## Task details
The required output is every line from the beginning of the entries below through the line that includes "You are a computer-use agent. 1080x1971", copied exactly.
(Data for this exercise begins)
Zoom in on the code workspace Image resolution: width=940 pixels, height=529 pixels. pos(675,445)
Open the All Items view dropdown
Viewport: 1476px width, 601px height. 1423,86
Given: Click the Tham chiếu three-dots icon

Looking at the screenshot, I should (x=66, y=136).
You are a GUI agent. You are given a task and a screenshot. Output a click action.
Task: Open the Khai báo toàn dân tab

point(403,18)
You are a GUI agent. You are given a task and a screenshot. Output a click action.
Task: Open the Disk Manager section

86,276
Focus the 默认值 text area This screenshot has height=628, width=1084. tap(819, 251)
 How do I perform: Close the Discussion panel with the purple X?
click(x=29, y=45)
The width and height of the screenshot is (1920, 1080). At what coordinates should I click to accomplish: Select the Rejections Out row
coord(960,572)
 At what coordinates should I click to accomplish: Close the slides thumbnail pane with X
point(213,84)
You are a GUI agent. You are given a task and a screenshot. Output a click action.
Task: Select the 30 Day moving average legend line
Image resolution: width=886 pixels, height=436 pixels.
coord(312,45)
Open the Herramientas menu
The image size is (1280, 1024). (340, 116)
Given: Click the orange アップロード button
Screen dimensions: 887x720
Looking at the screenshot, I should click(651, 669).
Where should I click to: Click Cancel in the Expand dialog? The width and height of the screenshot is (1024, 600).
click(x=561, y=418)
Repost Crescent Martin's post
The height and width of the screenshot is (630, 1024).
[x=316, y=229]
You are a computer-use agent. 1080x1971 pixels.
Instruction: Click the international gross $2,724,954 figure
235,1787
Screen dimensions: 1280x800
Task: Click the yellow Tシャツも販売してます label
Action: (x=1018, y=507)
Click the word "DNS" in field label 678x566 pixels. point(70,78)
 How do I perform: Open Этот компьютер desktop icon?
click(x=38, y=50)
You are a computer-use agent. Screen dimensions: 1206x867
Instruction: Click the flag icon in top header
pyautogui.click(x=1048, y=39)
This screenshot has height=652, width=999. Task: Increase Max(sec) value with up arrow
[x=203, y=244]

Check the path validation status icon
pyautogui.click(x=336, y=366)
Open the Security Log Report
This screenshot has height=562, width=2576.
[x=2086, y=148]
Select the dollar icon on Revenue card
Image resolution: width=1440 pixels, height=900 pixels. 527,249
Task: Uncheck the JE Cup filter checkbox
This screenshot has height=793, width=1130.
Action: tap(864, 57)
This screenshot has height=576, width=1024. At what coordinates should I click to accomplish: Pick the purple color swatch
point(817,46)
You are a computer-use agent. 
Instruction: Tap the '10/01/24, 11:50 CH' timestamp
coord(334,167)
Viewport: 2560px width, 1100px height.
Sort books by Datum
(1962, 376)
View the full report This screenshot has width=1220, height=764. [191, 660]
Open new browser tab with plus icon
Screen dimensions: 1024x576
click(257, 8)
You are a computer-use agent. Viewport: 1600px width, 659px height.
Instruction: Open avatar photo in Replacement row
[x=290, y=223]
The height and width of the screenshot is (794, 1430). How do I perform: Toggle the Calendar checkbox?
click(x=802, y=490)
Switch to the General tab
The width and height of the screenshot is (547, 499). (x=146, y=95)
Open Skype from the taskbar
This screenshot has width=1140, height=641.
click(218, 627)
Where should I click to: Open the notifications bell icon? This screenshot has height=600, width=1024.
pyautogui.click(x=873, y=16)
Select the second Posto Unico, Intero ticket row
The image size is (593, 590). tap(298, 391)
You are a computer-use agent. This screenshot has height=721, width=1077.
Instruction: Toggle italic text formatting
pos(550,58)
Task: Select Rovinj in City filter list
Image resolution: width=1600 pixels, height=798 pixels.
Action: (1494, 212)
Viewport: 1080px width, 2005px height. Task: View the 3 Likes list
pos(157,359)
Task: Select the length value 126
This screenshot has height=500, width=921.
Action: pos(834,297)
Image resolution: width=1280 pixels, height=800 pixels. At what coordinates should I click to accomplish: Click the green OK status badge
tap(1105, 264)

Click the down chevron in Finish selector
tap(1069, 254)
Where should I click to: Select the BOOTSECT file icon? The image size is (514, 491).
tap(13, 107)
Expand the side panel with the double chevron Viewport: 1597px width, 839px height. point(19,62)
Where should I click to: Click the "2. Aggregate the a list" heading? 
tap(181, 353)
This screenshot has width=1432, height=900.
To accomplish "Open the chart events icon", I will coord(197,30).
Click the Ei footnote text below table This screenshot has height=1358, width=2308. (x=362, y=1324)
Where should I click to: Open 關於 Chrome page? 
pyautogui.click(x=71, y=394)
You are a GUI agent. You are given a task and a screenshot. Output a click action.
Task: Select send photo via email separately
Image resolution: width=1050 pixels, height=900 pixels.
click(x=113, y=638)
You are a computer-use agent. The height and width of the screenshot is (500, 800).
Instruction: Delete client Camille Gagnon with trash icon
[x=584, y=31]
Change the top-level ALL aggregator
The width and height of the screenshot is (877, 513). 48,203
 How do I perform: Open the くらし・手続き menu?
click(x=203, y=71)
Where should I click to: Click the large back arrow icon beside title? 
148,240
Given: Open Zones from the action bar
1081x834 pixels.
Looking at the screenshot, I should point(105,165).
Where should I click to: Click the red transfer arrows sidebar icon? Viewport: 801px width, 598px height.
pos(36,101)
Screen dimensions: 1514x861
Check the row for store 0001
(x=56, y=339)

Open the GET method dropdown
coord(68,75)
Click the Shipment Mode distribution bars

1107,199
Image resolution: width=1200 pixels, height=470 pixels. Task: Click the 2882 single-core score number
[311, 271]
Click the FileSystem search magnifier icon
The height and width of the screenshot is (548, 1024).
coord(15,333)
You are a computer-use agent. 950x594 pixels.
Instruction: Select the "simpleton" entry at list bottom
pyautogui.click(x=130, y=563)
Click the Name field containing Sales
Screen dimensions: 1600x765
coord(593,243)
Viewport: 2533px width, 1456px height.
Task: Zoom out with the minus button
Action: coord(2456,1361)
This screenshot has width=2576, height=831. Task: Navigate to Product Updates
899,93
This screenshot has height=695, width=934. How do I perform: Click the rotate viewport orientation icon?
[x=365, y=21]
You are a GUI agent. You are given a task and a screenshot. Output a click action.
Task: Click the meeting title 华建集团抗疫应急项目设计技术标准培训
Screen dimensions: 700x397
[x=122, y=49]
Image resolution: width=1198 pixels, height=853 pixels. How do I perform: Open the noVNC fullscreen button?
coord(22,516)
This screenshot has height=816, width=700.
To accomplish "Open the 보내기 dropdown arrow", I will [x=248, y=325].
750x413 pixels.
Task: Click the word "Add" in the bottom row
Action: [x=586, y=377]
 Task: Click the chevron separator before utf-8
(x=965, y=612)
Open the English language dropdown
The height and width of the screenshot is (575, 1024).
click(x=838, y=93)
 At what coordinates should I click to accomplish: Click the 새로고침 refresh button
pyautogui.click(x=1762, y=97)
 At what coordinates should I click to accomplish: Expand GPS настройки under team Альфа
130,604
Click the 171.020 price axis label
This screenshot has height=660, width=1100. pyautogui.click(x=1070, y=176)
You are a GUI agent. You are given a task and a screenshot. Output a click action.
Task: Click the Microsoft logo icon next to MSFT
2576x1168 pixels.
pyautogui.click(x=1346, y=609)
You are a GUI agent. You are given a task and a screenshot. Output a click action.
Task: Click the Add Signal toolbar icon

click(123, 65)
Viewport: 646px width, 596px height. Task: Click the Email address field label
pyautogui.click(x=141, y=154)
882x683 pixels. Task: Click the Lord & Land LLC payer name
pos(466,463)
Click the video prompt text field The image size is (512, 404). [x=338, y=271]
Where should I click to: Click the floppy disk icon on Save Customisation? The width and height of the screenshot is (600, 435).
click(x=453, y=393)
(Data for this exercise ends)
## Answer section
Zoom in on the code workspace Image resolution: width=940 pixels, height=529 pixels. pos(675,445)
Open the All Items view dropdown
Viewport: 1476px width, 601px height. 1423,86
Given: Click the Tham chiếu three-dots icon

Looking at the screenshot, I should (x=66, y=136).
You are a GUI agent. You are given a task and a screenshot. Output a click action.
Task: Open the Khai báo toàn dân tab

point(403,18)
You are a GUI agent. You are given a task and a screenshot. Output a click action.
Task: Open the Disk Manager section

86,276
Focus the 默认值 text area This screenshot has height=628, width=1084. tap(819, 251)
 How do I perform: Close the Discussion panel with the purple X?
click(x=29, y=45)
The width and height of the screenshot is (1920, 1080). At what coordinates should I click to accomplish: Select the Rejections Out row
coord(960,572)
 At what coordinates should I click to accomplish: Close the slides thumbnail pane with X
point(213,84)
You are a GUI agent. You are given a task and a screenshot. Output a click action.
Task: Select the 30 Day moving average legend line
Image resolution: width=886 pixels, height=436 pixels.
coord(312,45)
Open the Herramientas menu
The image size is (1280, 1024). (340, 116)
Given: Click the orange アップロード button
Screen dimensions: 887x720
Looking at the screenshot, I should click(651, 669).
Where should I click to: Click Cancel in the Expand dialog? The width and height of the screenshot is (1024, 600).
click(x=561, y=418)
Repost Crescent Martin's post
The height and width of the screenshot is (630, 1024).
[x=316, y=229]
You are a computer-use agent. 1080x1971 pixels.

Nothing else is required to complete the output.